累計130万部を突破した佐々木裕一さんの傑作時代シリーズ「浪人若さま 新見左近」。このたび、第一部である〈決定版〉が完結しました。それを記念し、このシリーズの大ファンだという人気ロックバンド「ユニコーン」の川西幸一さんに単独インタビューを行いました。シリーズの魅力や、登場人物について熱いトークを繰り広げた川西さん。「ユニコーン」のメンバーが演じるならどのキャラクターかを考えてくれるなど、ファンにとってもたまらないインタビューとなりました。

取材・文=岡崎裕美子 撮影=川口宗道

 

「佐々木さんの作品は根底に明るさがあるし、読んでいてワクワクするし、ホッとするようなところがあります」

 

 佐々木裕一さんの本と出会ったのは10年ちょっと前くらいかな。僕は30代のころから時代小説のファンなんです。あるとき、何か面白そうな本はないかなあと思って“時代物 おすすめ”でネット検索していたら「浪人若さま 新見左近」がおすすめという記事がいちばん上に出てきたんですよ。そのネットの記事を読んだら、佐々木さんは僕と一緒で広島県出身だと書いてあった。それもあって読んでみようと思ったんです。ネット書店でさっそく注文して、初めて読んだのがこの「浪人若さま」。以後、シリーズは全部読んでいるくらい大好きな作品です。

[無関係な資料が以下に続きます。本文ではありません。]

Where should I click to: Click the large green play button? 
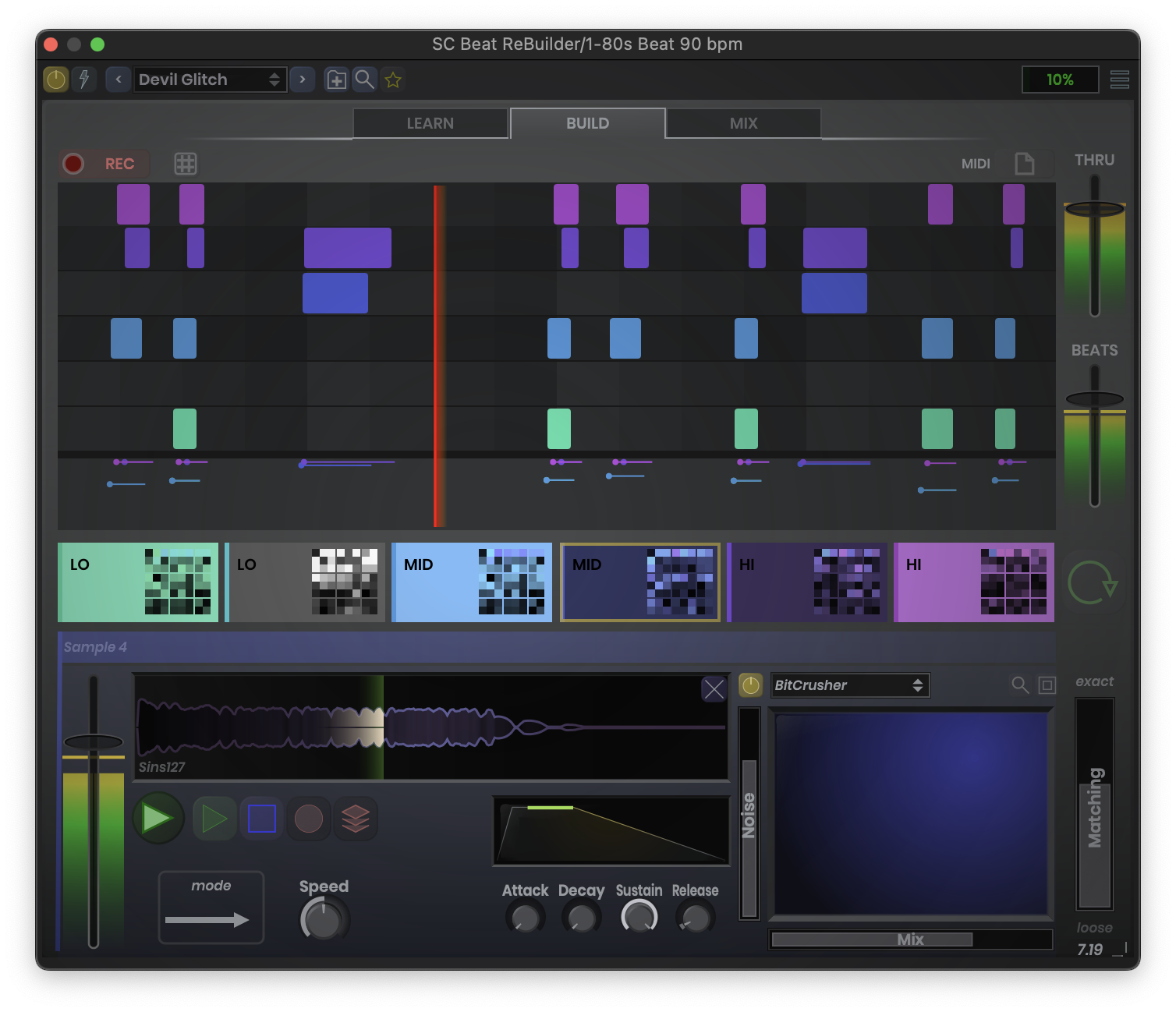pyautogui.click(x=158, y=819)
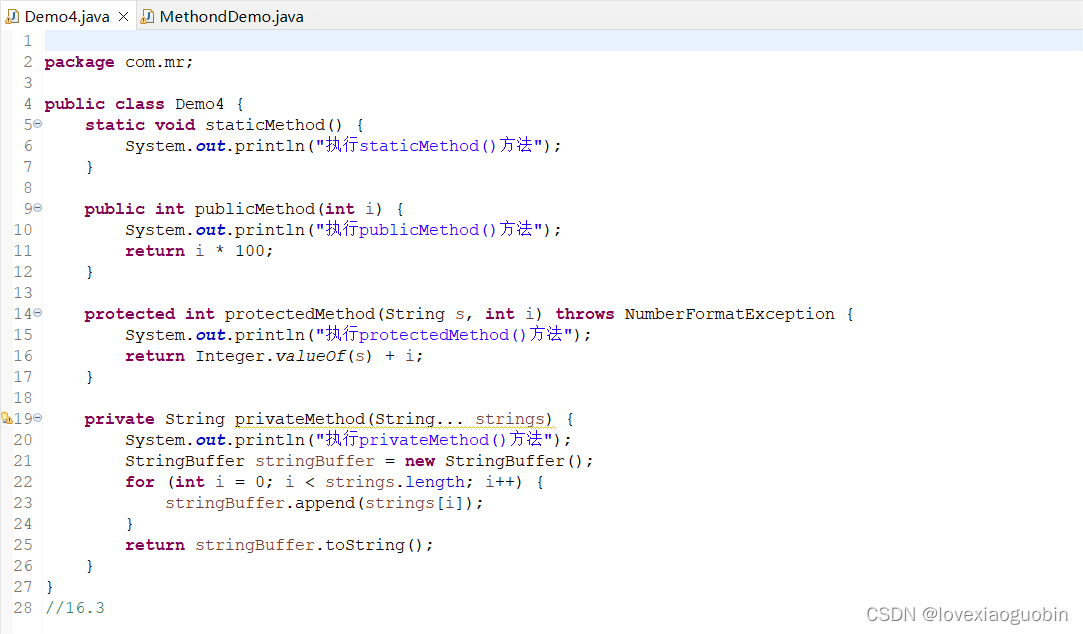The width and height of the screenshot is (1083, 634).
Task: Switch to the MethondDemo.java tab
Action: pyautogui.click(x=222, y=16)
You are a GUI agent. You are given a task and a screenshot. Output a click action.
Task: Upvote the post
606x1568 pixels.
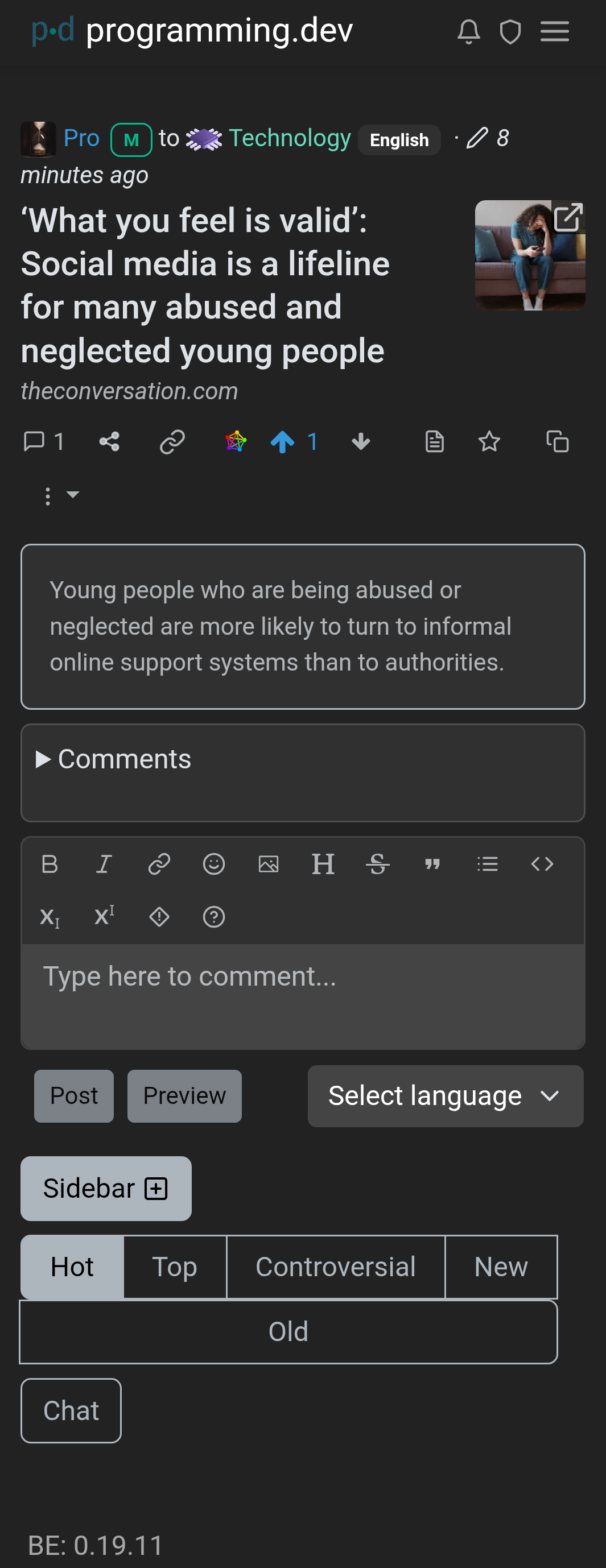click(x=282, y=442)
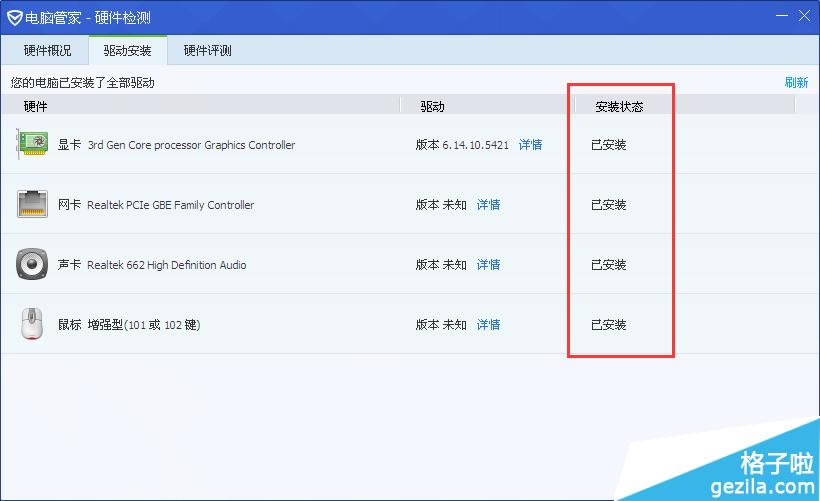Click 已安装 status for the graphics card
This screenshot has height=501, width=820.
point(608,145)
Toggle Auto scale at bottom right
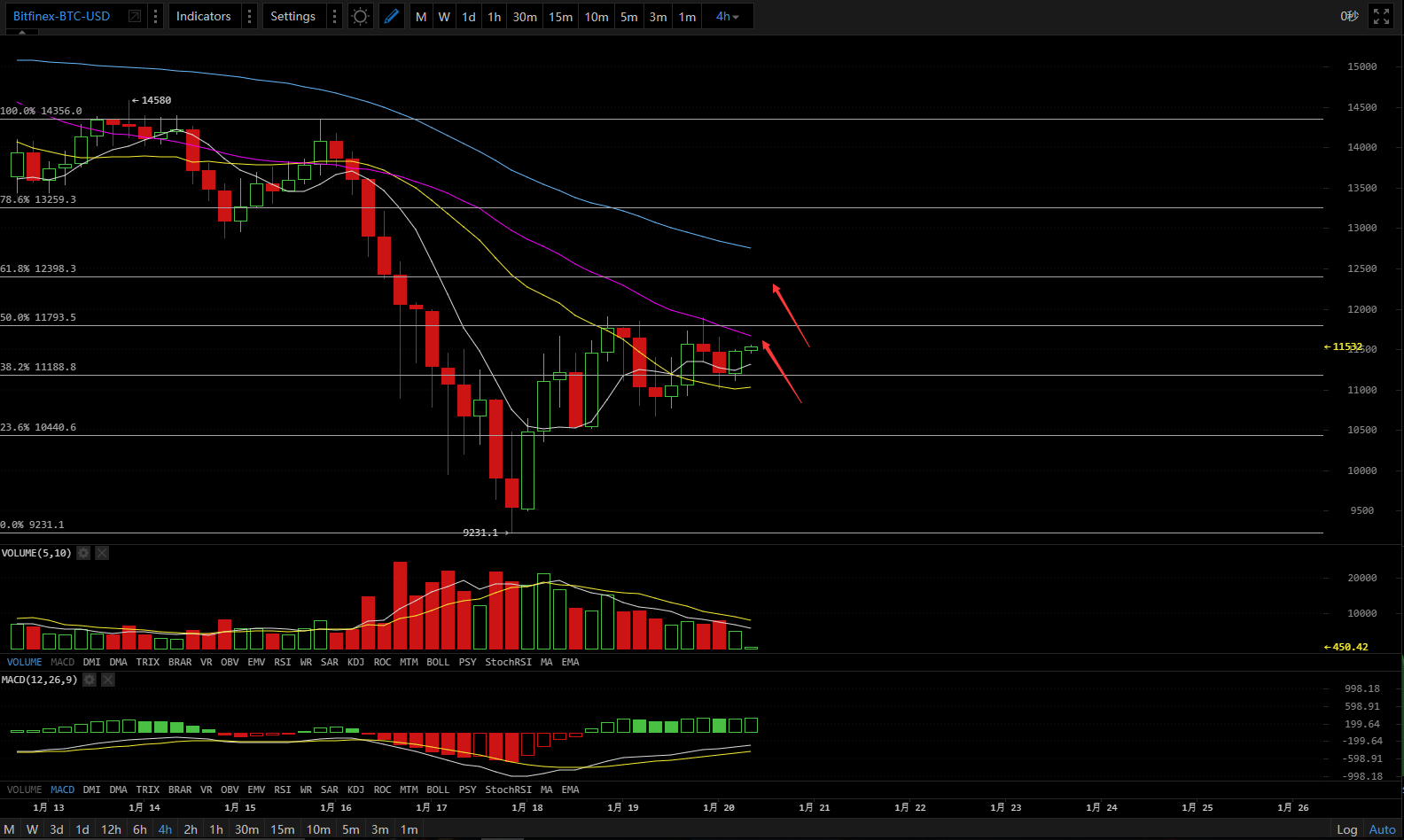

「浪人若さま」シリーズの主人公の新見左近のモデルとなった第六代将軍・徳川家宣は、一般的には知名度が低いかもしれないけれど、時代小説のファンからするとお馴染みの人物なんです。もちろん主役としては出てこないんだけど、頭の切れる名君としてよく登場する。だから、家宣をモチーフにしているなら絶対に面白いだろうと思いました。読んだらやっぱり面白い。僕は、1冊読んで気に入ったら、その作家の作品は全部読むことにしているんですね。それで佐々木さんの本を集めるようになりました。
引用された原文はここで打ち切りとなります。